#### WORK ORDER
Check each line of the listing for the string "dropdown", count the lines that have it, and answer with that number only.

#### MATERIAL FOR THIS TASK

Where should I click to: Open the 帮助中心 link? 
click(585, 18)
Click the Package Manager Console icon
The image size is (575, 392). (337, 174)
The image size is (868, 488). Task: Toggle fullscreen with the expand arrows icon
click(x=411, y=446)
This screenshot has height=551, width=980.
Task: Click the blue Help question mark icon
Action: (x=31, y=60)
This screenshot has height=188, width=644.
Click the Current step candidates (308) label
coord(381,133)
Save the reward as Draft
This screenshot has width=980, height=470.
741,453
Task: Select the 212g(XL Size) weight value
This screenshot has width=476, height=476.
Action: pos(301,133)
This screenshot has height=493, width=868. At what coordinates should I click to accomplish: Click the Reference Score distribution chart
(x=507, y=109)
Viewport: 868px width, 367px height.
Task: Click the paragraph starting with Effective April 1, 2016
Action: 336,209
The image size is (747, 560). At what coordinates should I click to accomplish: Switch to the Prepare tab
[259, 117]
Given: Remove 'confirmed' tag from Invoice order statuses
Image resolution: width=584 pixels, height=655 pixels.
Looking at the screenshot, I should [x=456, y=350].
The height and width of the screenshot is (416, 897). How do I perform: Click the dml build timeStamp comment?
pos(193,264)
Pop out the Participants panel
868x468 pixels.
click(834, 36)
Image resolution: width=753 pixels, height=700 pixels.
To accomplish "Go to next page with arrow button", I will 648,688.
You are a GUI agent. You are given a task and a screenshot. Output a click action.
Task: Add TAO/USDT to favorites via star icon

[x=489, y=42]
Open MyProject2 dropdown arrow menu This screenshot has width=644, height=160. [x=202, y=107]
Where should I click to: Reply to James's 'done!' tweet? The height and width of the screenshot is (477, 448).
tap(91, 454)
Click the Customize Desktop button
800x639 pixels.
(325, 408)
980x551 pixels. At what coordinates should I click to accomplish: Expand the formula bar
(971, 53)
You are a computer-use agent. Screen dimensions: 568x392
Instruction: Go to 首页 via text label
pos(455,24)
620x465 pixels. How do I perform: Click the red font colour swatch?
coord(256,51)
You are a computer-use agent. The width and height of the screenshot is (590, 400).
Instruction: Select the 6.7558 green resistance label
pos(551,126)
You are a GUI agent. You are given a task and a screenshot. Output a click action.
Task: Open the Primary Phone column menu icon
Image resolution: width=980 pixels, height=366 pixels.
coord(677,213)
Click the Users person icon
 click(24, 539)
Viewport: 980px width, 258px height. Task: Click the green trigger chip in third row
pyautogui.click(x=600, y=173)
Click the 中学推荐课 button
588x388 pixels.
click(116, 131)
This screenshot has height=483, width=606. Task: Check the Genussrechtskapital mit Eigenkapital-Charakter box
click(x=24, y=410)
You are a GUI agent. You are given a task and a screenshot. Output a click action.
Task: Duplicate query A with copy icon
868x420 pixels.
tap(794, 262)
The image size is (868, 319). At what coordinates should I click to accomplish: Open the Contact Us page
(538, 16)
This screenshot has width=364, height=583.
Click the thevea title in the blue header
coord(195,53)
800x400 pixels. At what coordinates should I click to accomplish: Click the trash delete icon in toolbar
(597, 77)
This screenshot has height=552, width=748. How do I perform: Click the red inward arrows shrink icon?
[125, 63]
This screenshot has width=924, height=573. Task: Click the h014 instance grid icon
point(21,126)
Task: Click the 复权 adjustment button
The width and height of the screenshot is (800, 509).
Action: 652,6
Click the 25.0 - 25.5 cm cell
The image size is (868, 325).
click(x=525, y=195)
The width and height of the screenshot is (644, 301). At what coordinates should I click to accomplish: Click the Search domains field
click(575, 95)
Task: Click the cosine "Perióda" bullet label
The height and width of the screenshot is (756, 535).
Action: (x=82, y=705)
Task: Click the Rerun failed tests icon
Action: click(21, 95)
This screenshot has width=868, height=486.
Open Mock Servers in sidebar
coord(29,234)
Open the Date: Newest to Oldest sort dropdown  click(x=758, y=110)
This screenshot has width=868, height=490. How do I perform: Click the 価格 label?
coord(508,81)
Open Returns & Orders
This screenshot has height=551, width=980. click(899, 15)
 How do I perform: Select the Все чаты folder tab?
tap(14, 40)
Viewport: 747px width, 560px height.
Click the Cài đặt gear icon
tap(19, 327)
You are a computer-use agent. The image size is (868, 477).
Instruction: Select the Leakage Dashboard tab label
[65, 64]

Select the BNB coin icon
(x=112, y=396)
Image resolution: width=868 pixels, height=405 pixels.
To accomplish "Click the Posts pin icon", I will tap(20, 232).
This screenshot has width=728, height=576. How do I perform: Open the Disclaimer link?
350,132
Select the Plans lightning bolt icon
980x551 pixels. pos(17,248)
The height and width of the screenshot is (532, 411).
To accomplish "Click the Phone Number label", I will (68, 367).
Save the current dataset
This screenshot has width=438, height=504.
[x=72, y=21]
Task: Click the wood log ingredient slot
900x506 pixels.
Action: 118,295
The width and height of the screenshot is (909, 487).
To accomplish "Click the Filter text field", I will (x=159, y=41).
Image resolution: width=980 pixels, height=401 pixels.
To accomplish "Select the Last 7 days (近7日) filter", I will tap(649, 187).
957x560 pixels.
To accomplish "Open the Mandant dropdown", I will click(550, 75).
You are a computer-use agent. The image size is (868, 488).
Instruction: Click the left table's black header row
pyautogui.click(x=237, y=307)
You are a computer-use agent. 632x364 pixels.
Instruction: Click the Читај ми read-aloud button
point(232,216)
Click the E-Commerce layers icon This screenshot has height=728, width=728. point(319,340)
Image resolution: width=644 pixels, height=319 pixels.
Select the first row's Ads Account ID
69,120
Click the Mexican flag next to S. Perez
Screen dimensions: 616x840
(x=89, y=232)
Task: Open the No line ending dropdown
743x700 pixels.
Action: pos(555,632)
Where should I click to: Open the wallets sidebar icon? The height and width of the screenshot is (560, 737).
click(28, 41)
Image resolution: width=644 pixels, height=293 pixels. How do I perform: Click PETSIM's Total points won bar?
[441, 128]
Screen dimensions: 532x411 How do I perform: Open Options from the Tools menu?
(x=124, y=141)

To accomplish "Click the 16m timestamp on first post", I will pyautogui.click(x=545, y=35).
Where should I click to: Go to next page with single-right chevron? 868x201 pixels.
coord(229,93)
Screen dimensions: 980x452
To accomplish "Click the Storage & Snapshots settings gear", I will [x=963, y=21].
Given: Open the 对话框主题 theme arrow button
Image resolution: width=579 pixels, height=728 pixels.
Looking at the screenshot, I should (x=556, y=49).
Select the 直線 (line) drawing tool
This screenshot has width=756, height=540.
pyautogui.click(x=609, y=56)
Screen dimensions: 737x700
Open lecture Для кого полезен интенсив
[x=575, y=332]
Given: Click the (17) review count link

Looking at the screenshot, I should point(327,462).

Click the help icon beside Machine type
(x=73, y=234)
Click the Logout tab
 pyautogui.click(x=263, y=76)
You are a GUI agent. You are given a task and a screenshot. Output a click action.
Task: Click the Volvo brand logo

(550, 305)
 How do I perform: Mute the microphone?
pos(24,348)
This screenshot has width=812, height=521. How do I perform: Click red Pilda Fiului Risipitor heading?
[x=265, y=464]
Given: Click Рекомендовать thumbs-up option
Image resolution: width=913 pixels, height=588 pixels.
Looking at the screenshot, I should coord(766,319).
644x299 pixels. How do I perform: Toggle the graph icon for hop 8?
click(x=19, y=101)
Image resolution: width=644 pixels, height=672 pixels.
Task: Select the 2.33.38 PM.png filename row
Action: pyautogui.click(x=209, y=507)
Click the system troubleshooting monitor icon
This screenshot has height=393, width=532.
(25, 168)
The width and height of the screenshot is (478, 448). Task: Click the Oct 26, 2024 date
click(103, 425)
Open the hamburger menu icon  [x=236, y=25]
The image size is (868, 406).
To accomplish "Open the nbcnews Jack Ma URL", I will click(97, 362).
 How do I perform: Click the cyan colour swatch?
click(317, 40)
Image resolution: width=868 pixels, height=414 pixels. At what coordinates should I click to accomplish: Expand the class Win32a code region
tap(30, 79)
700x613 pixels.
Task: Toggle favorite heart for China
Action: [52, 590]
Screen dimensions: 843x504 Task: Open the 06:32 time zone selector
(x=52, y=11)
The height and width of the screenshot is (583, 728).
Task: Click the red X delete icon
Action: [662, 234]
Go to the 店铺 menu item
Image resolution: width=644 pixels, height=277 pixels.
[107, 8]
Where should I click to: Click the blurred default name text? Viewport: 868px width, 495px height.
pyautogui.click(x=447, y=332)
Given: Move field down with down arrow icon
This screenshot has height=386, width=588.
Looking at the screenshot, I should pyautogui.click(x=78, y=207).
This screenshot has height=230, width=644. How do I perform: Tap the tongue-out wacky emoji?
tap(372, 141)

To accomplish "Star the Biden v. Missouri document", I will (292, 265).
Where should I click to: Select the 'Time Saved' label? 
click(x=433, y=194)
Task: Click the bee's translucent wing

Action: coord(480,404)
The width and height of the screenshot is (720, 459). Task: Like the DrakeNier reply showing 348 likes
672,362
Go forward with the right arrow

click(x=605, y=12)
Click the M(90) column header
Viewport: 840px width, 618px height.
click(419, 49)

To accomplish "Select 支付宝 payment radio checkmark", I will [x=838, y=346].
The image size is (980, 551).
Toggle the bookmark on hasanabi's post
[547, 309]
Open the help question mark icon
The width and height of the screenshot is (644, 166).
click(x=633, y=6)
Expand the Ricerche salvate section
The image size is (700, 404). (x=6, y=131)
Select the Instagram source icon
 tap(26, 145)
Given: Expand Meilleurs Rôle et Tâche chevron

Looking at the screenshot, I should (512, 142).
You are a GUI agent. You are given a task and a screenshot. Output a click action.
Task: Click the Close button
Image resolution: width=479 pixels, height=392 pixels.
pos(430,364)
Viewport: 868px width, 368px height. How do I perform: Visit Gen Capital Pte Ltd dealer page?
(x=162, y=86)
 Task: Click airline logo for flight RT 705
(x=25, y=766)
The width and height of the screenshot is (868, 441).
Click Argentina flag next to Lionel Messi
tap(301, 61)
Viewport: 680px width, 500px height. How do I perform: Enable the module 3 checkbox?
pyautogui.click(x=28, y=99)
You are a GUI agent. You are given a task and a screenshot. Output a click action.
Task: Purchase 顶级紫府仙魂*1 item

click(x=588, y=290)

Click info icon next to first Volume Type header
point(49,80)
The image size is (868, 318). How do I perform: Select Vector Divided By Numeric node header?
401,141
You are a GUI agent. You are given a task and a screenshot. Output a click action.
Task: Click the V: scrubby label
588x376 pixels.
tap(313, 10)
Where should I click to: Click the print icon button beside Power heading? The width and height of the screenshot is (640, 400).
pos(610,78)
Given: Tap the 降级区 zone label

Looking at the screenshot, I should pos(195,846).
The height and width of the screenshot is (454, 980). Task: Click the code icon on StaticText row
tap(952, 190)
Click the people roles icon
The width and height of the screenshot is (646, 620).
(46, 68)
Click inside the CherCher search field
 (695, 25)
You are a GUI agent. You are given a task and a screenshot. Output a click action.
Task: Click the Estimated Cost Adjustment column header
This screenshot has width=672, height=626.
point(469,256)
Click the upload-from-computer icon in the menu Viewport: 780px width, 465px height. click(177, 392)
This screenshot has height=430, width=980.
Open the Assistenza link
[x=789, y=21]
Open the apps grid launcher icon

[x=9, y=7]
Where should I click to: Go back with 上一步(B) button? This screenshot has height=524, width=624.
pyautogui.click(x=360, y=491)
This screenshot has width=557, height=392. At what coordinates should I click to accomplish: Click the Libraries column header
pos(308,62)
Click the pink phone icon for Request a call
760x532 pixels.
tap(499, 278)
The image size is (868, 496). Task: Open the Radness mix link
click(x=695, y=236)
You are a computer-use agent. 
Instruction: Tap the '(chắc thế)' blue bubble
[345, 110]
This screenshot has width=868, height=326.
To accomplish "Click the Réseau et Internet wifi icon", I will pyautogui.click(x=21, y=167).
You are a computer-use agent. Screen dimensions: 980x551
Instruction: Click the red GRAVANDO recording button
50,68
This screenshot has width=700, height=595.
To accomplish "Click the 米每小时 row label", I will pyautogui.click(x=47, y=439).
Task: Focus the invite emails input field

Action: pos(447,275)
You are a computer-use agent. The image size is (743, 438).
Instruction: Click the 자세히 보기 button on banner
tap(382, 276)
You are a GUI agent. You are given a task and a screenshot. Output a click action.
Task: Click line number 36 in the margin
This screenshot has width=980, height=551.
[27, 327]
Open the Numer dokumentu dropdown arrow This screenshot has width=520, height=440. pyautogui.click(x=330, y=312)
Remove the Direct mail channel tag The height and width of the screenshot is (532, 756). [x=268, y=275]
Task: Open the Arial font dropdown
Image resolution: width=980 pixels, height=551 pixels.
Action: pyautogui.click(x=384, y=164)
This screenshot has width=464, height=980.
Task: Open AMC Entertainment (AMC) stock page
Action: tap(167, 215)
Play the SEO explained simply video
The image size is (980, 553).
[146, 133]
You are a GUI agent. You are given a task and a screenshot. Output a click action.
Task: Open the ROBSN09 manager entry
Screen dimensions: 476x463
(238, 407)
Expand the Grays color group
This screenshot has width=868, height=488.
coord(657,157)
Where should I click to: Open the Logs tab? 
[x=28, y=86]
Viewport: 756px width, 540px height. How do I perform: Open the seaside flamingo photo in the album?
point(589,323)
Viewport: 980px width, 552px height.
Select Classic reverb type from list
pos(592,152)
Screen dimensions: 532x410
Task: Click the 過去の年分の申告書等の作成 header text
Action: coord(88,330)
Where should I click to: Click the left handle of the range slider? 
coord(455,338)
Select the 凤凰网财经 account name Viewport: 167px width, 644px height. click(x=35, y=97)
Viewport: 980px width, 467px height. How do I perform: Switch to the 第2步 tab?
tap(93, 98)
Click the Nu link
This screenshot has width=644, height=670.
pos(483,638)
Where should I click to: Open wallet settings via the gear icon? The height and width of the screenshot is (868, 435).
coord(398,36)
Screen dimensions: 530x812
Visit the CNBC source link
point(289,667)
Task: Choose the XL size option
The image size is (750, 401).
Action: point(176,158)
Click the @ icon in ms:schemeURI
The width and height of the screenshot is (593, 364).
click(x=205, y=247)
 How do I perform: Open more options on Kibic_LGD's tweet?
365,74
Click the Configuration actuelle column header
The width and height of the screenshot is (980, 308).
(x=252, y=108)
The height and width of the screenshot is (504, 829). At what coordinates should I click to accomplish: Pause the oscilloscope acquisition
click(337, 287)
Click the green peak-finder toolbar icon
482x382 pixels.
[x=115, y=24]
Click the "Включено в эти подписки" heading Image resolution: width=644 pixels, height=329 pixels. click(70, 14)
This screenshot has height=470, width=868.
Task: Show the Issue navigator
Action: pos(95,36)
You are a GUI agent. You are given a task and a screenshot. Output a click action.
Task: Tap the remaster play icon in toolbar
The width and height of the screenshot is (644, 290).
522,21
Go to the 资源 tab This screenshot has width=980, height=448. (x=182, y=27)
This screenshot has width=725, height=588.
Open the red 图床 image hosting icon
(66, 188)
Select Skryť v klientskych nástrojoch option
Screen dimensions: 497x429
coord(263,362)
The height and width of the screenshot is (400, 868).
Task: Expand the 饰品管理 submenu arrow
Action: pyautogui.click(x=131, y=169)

#### SOLUTION TO THIS TASK
6